Friday 27 December 2019

Worlds day 12 bets

Post-Christmas now, and we're really filtering the field down now - 30% will go today, over 40% tomorrow, then it halves down from there. Six games today, closing out the round of 32 and getting our first couple of quarter finalists, what do we like here?

Whitlock v King - Enormous amount of experience on show here. Combined age of over 100, but both players still going strong in the top 20 in the world, although while Whitlock appears to be trending downwards to some degree, King's staying at a good level and getting decent TV results. Whitlock had few troubles with Harry Ward in the first round, whereas Mervyn got into a swingy match against Ciaran Teehan, just coming through in a deciding set. The market can barely separate them, having King only just over evens and Whitlock just the other side. I think I can avoid this one, although Mervyn is very tempting - he's close to around 60/40, fluctuating down to around 55/45 over longer samples, but from around the Matchplay onwards, it's closer to 50/50, and with King there's always the underlying question of whether he can hold out physically for what's now a best of seven match.
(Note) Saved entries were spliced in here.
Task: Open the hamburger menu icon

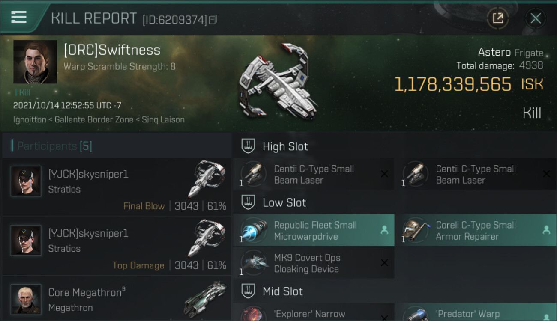Action: pos(19,17)
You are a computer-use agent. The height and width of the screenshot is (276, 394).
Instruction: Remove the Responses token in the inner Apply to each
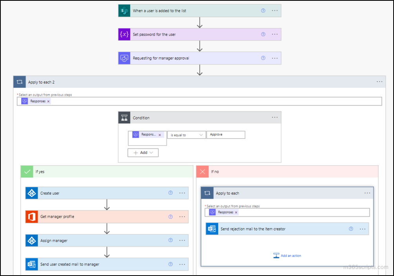pos(236,212)
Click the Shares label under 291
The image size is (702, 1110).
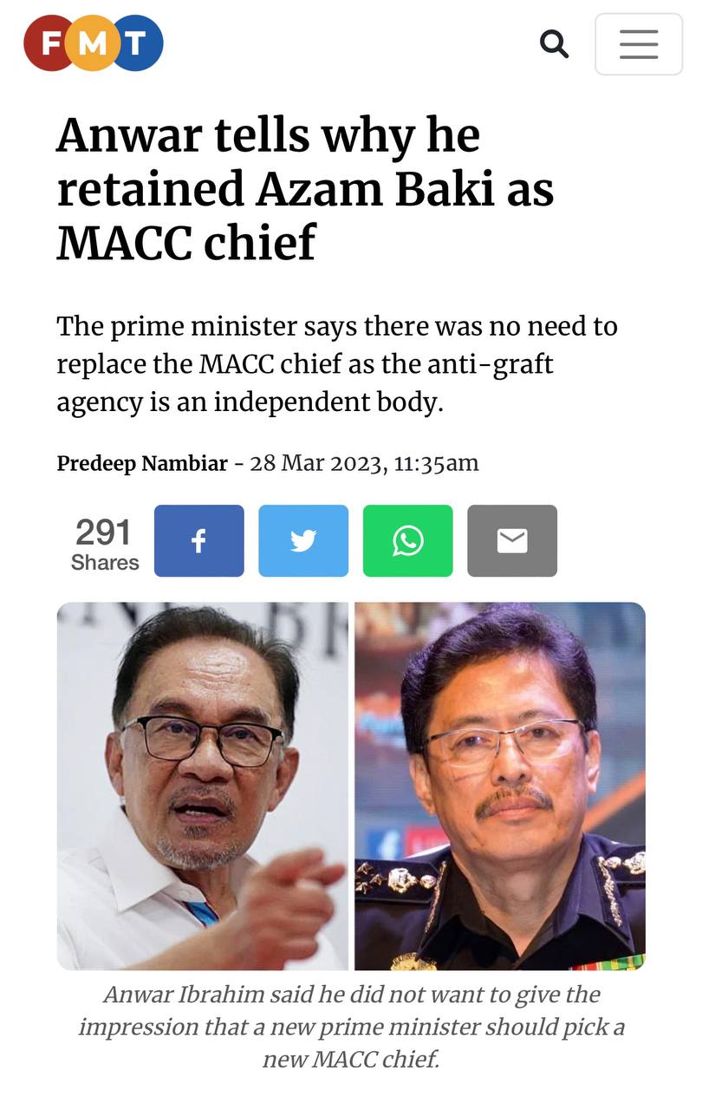105,563
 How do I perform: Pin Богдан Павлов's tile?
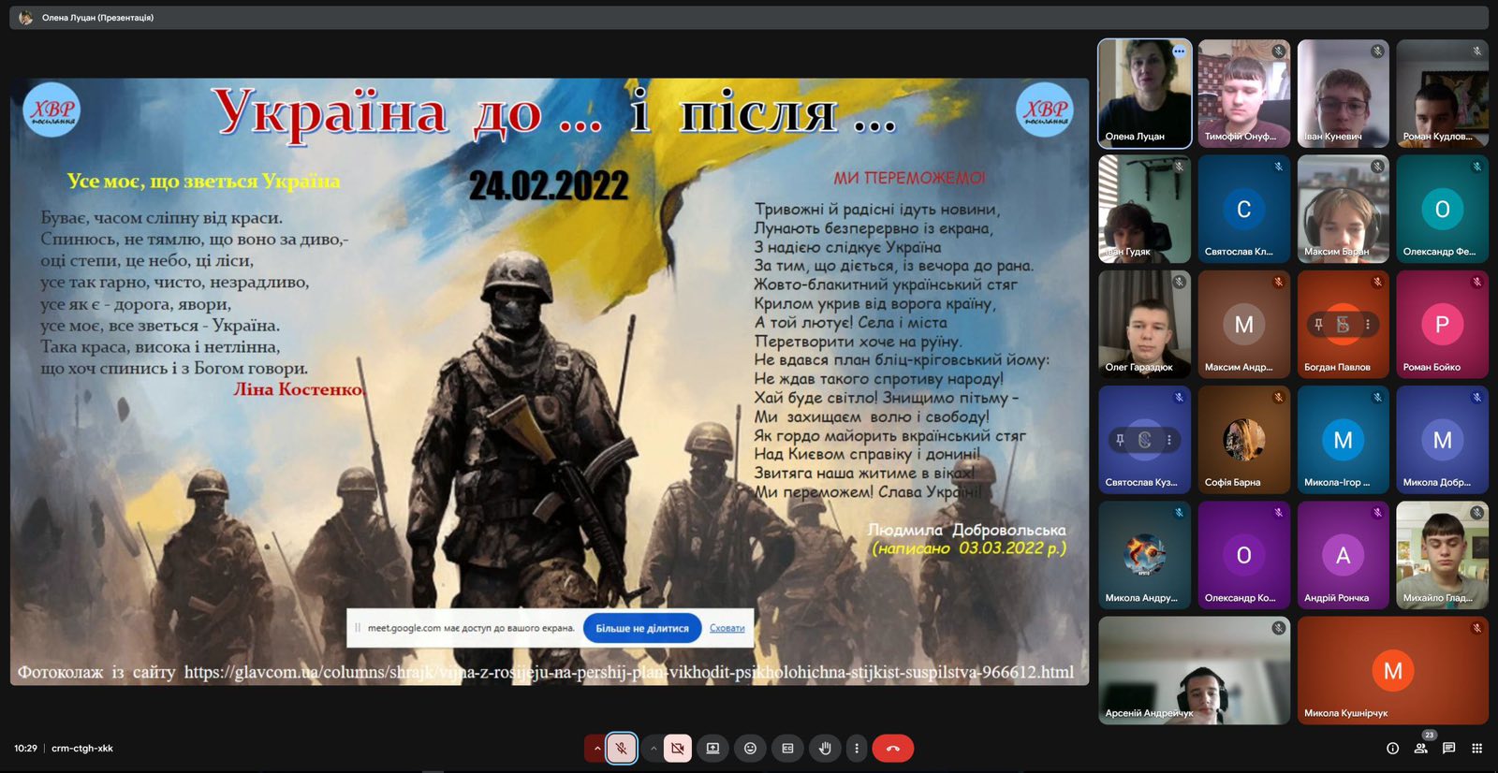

Gurney v Durrant - Now here's the match of the third round, although there's plenty of games that have put down markers that'll prove hard to beat. Neither dropped a set in the opening round, both averaged around the same, and the market can't split the two. I think I have to go with 0.25u Durrant 19/20, I've talked about Gurney having a consistency advantage, but against Durrant, who's also very much on the better side of that metric (against a database-wide season long sample of 4.9, Daryl is at 2.2 to Glen's 3.1), I think a bunch of that underrating in the projections, which go of winning legs, is negated, and Glen's higher overall scoring will see him get home here just enough that we have an edge on the game. Heck, from after the Matchplay, Glen's consistency is actually better than Daryl's, so we'll definitely go with it.

Dobey v Sherrock - The entirely of this match comes down to two questions, given that Dobey is not that far off the quality of player that Fallon's already beaten. I'm ignoring the crowd being one-sided dicks, as that's taken for granted. The first is whether Fallon can keep this going over an extended best of seven length, which is uncharted territory for her. We just don't know, but we have to assume she will have prepared for it. The second is whether she can keep pinning what Burton was saying as a large number of doubles last dart in hand - by the looks of things, nine from the eleven she hit were with the last dart. That seems unsustainable. Big questions, and while her winning points per turn is actually higher than Dobey's, the overall points per turn is about four points lower, so with the line being 9/2, I think there's no real value in the game. Chris should win, Fallon isn't without chances, but the chances are, in my eyes, correctly evaluated.

Price v Henderson - Gerwyn will be hoping he's not dragged into such a tight game as he was in his opening round against O'Connor (oh, what would have happened if Willie didn't miscount in the tiebreak), while Henderson will be hoping that Price continues to play a bit below par and that he can throw to the level he did against James Richardson in his first game straight sets win. The line is about the same as the Dobey/Sherrock line, which I think is fair enough. The projections I have are putting Price in the low to mid 80% range of chances to round off the last sixteen lineup, so I can't see any true value here.

Anderson v Aspinall - Into round four and we get, unless both Price and Whitlock advance earlier, the only last sixteen match featuring two top sixteen seeds, both having fairly similar routes - easy enough game in round two (Aspinall's looked easier on paper but, with how their opponents played, was tougher on the actual oche), while both got into a 4-3 battle in round three, Ando needing to come from behind as Searle's game collapsed, whereas Nathan needed to see off a roaring comeback from Krzysztof Ratajski. Ando's scored ever so slightly more in this tournament than Nathan, Aspinall winning significantly quicker being counteracted by Anderson scoring significantly heavier when losing legs, so this should be close and the market reflects this. It's hard to truly call this given Gary's limited sample throughout the year, but what we do have tends to agree with the line - Nathan's 6/5 and he does project to be a small underdog.

van Gerwen v Bunting - Interesting one here, Michael's yet to really hit his true heights in his first two games, whereas Bunting had one very close game against Perales, and then one not so much against Jonny Clayton. We're obviously not backing van Gerwen at 1/10 given Bunting passes a de minimis test of competence, but Stephen at 7/1? Can we? No is the simple answer. The worst projection I see for van Gerwen is winning around 85% of the time, and it gets up to over 90% if we look at the last three months of play. It's a test of your belief in Bunting's levels - if he does play like he did at times in Minehead and as he did against Clayton, he can certainly get this to 1-1, 2-2 in sets and then who knows. I'm being objective and ignoring it, but if you want to go with Stephen (on the handicaps it might be even better, Bunting +3.5 sets is available at 4/7 which I think I'll have a non-tracked bit of), then go right ahead, don't let me stop you.

Back later this evening for tomorrow's remaining round four matches - I might split the post and get the afternoon session, which we know the line up for, out of the way early, and then the evening session later on.